Glossary · Deal structure
Management buyout (MBO)
A management buyout (MBO) is the acquisition of a business by its existing management team, typically funded by external financing (bank, PE, vendor loan); common in family succession without a suitable internal heir.
Definition
In an MBO the sitting management team — usually the director plus 1-3 key people — buys the business from the current owner. For the seller it's attractive because continuity is protected: the management knows customers, suppliers, and operations. For the management it's how years of value creation convert into ownership, but it requires significant personal stake (typically 15-30% of the price).
Financing usually combines: (1) management equity (cash, reinvested dividends), (2) a bank loan secured on shares or assets, (3) a vendor loan where the seller defers part of the price, and (4) sometimes a PE mezzanine tranche. Earn-outs or management incentives over 3-5 years are common to spread risk.
When it matters
For family SMEs where the owner wants to exit but values the continuity of the business. MBOs typically clear at 10-25% below competitive auction prices but give the seller more transaction certainty and a faster close (2-4 months vs 6-12 for competitive sales).
Frequently asked
- How much equity does the management need to put in?
- Typically 15-30% of the price.
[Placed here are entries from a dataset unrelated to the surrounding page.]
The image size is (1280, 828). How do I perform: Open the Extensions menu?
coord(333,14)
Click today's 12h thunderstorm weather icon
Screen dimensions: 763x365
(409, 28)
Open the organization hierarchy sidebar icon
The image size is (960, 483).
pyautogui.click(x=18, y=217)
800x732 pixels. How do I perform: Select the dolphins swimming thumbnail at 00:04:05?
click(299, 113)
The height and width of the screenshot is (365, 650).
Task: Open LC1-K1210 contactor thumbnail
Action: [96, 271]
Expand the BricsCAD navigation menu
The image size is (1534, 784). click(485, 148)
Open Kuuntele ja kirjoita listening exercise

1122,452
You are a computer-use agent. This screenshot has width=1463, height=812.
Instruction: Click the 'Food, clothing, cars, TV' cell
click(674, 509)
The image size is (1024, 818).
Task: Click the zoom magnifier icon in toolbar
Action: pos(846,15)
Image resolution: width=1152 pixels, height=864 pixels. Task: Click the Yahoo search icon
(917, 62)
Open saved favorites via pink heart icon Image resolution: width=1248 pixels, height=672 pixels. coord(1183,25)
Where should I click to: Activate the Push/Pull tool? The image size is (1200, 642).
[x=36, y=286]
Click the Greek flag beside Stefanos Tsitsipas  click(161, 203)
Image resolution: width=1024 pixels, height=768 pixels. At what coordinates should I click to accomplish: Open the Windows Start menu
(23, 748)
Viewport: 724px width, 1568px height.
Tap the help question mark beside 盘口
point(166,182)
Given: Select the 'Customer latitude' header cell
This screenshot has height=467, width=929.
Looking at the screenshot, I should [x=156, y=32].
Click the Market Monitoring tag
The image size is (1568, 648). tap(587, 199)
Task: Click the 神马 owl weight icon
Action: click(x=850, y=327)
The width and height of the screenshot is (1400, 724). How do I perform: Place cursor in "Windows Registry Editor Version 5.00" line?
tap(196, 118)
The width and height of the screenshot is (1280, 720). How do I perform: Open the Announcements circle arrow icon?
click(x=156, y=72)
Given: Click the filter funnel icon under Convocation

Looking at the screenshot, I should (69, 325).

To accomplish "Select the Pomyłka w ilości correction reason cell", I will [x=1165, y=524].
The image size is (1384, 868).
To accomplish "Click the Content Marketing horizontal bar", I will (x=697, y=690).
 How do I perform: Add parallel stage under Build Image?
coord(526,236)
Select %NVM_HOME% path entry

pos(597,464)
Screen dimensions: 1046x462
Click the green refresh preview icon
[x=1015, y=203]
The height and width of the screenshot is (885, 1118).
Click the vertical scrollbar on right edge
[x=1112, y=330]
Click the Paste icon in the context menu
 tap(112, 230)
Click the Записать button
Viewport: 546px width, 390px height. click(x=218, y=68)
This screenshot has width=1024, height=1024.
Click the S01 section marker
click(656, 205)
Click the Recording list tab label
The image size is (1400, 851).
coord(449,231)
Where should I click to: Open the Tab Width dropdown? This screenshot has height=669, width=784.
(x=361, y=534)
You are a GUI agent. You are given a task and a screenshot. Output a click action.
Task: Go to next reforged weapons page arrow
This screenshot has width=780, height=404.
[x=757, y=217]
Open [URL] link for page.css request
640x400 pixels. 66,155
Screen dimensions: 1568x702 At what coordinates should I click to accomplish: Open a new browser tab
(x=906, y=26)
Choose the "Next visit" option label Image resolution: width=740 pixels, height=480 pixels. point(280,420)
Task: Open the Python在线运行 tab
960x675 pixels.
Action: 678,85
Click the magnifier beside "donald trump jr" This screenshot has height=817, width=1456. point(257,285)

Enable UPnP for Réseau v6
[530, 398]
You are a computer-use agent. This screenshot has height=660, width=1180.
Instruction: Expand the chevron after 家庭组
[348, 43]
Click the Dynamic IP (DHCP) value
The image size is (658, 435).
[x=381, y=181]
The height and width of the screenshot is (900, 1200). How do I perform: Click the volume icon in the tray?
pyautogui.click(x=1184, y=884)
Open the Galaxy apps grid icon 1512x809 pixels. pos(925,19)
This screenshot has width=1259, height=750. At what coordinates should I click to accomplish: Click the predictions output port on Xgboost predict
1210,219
Banks usually require at least 20% for a €1-5m business. Above €5m that share can be lower as institutional financing (PE mezzanine) can carry more.
- How is it different from an MBI?
- MBO = the EXISTING management buys. MBI (management buy-in) = an EXTERNAL management team buys and takes operational leadership. MBI is riskier for the seller because continuity is not given.
- Do I get the same price as a strategic sale?
- Usually not — an MBO typically clears at 10-25% below a strategic sale because management can't pay the synergy premium a strategic buyer pays. In return MBO offers speed, certainty, and employee/customer protection.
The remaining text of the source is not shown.